Sun Odyssey 32.1

Development
- Designer: Philippe Briand
- Location: France
- Year: 1994
- No. built: 60
- Builder: Jeanneau
- Role: Cruiser

Boat
- Displacement: 7,936 lb (3,600 kg)
- Draft: 6.40 ft (1.95 m)

Hull
- Type: monohull
- Construction: fiberglass
- LOA: 31.17 ft (9.50 m)
- LWL: 26.41 ft (8.05 m)
- Beam: 10.82 ft (3.30 m)
- Engine: Volvo MD2020 20 hp (15 kW) diesel engine

Hull appendages
- Keel: fin keel
- Ballast: 2,381 lb (1,080 kg)
- Rudder: spade-type rudder

Rig
- Rig type: Bermuda rig
- I foretriangle height: 38.06 ft (11.60 m)
- J foretriangle base: 10.60 ft (3.23 m)
- P mainsail luff: 31.82 ft (9.70 m)
- E mainsail foot: 11.81 ft (3.60 m)

Sails
- Sailplan: fractional rigged sloop
- Mainsail area: 187.90 sq ft (17.456 m^{2})
- Jib/genoa area: 201.72 sq ft (18.740 m^{2})
- Total sail area: 389.62 sq ft (36.197 m^{2})

Racing
- PHRF: 136

= Sun Odyssey 32.1 =

Sailboat class

The Sun Odyssey 32.1 is a French sailboat that was designed by Philippe Briand as a cruiser and first built in 1994.

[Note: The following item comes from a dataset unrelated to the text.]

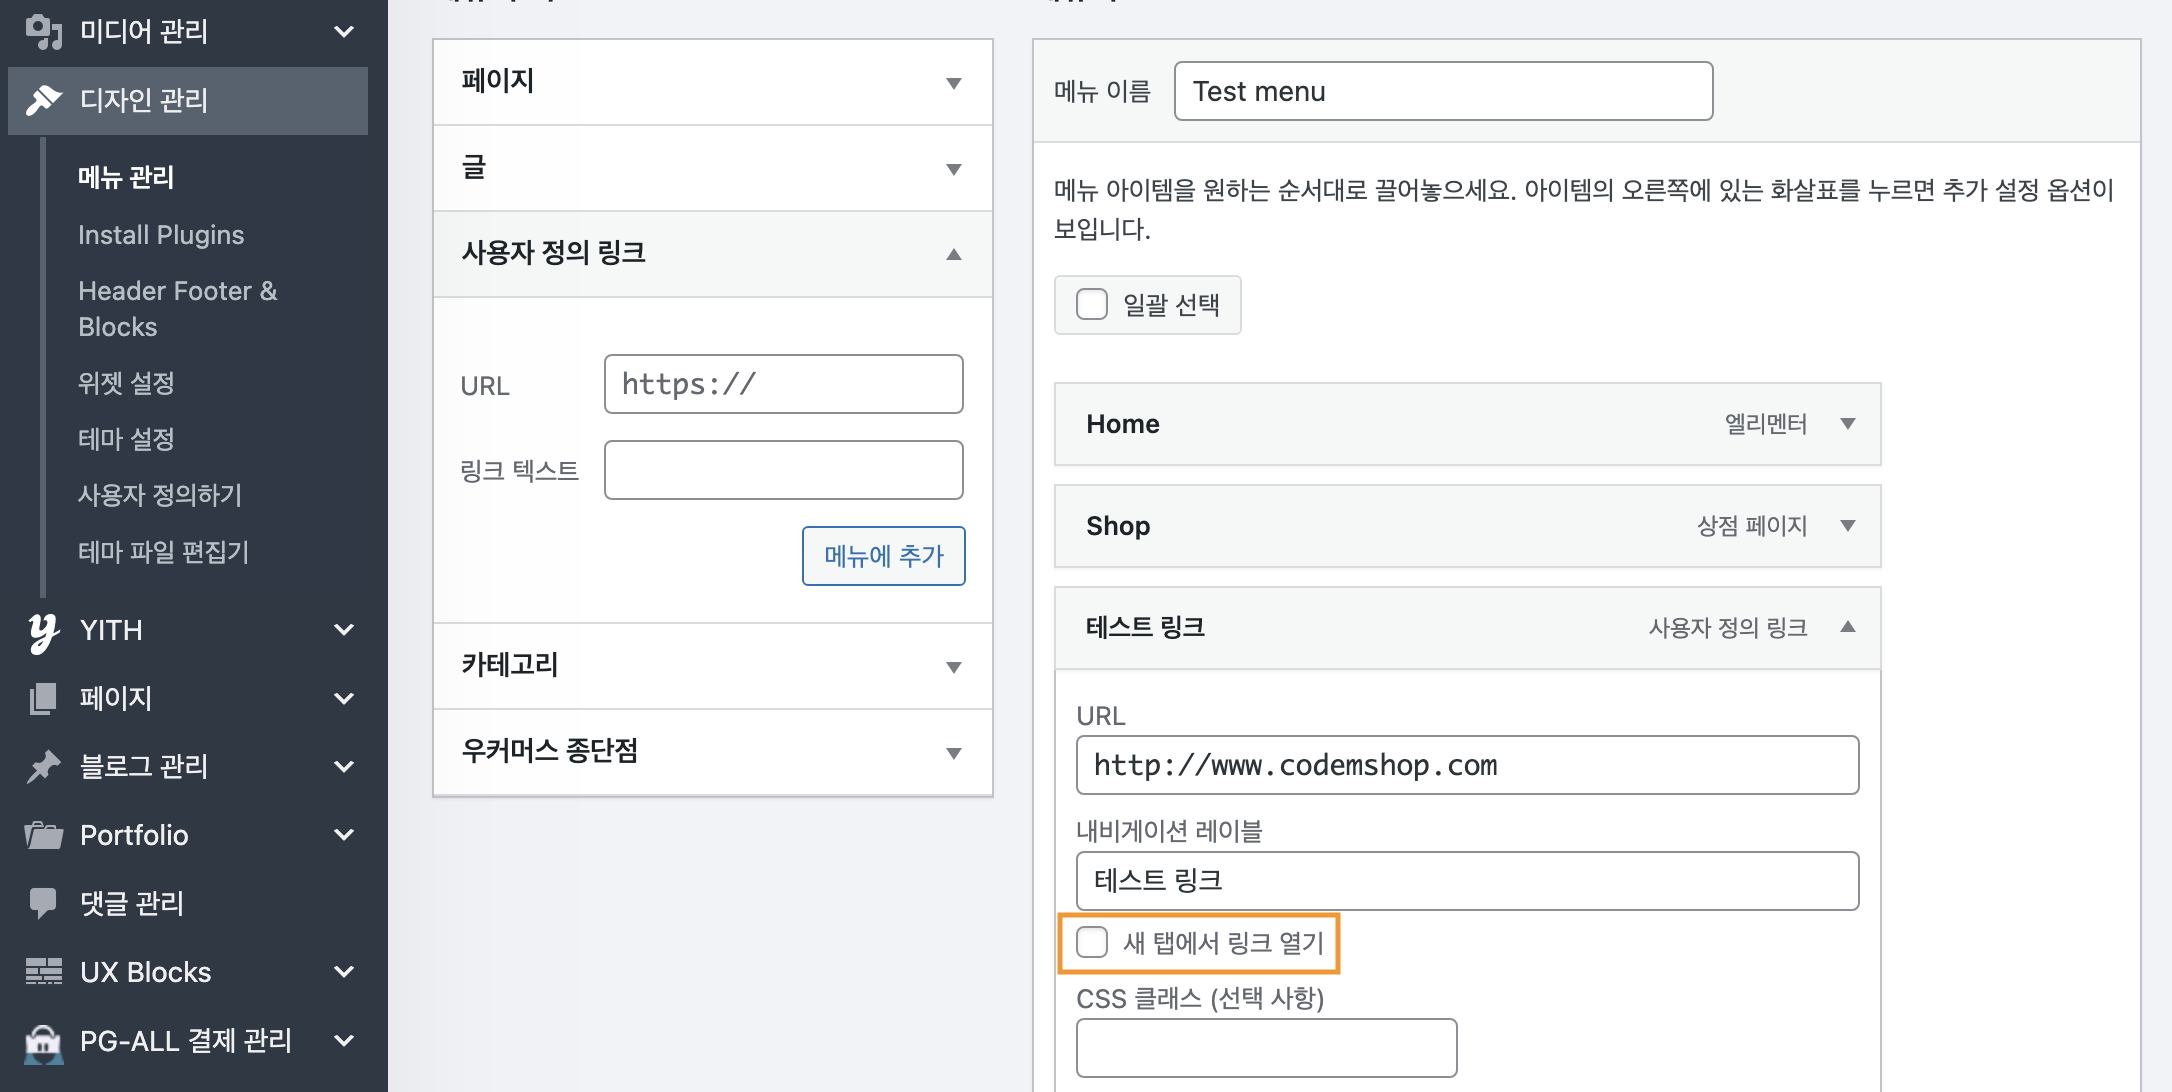
Task: Click the Portfolio folder icon
Action: click(44, 835)
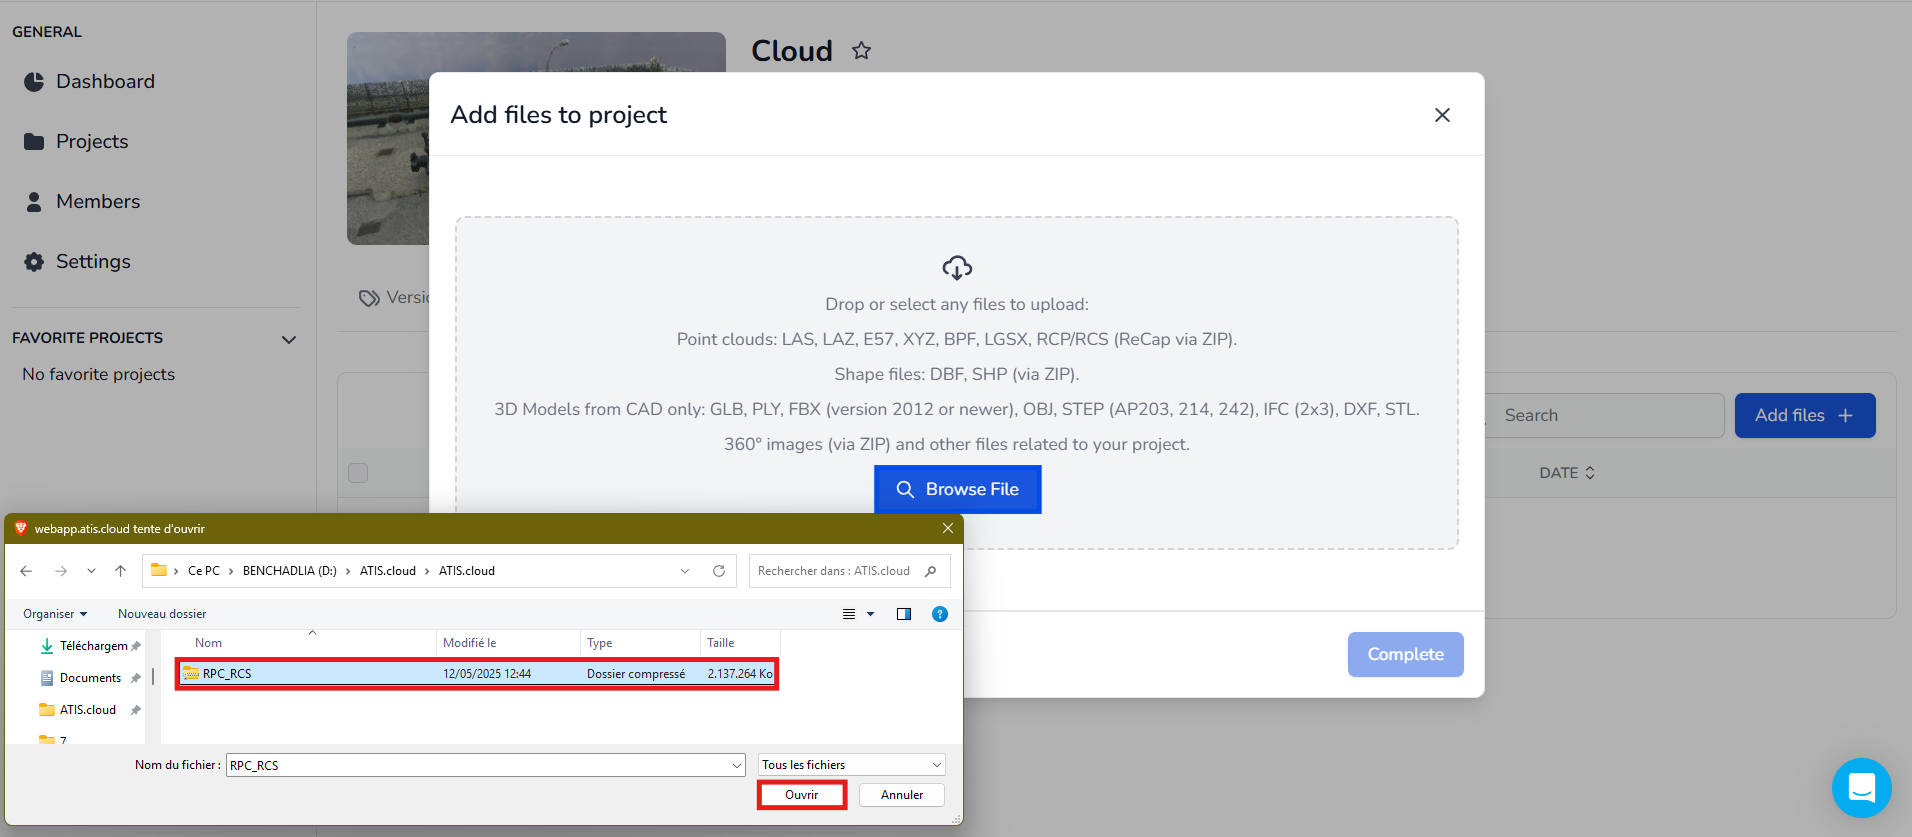Viewport: 1912px width, 837px height.
Task: Click the Browse File button
Action: pos(957,489)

The design is sometimes confused withe the later 2004 Sun Odyssey 32.

==Production==
The design was built by Jeanneau in France, from 1994 to 1998, with 60 boats completed, but it is now out of production.

==Design==
The Sun Odyssey 32.1 is a recreational keelboat, built predominantly of fiberglass, with a balsa-cored deck and with wooden trim. The boat interior has varnished teak decor with a teak and holly cabin sole.

It has a fractional sloop rig, a nearly plumb stem, a reverse transom with a swimming platform, an internally mounted spade-type rudder controlled by a wheel and a fixed fin keel or optional shoal-draft keel. It displaces 7936 lb and carries 2381 lb of iron ballast.

The boat has a draft of 6.40 ft with the standard keel and 4.75 ft with the optional shoal draft keel.

The boat is fitted with a Swedish Volvo MD2020 diesel engine of 20 hp for docking and maneuvering. The fuel tank holds 12 u.s.gal and the fresh water tank has a capacity of 42 u.s.gal.

The design has a hull speed of 6.89 kn and a PHRF handicap of 136.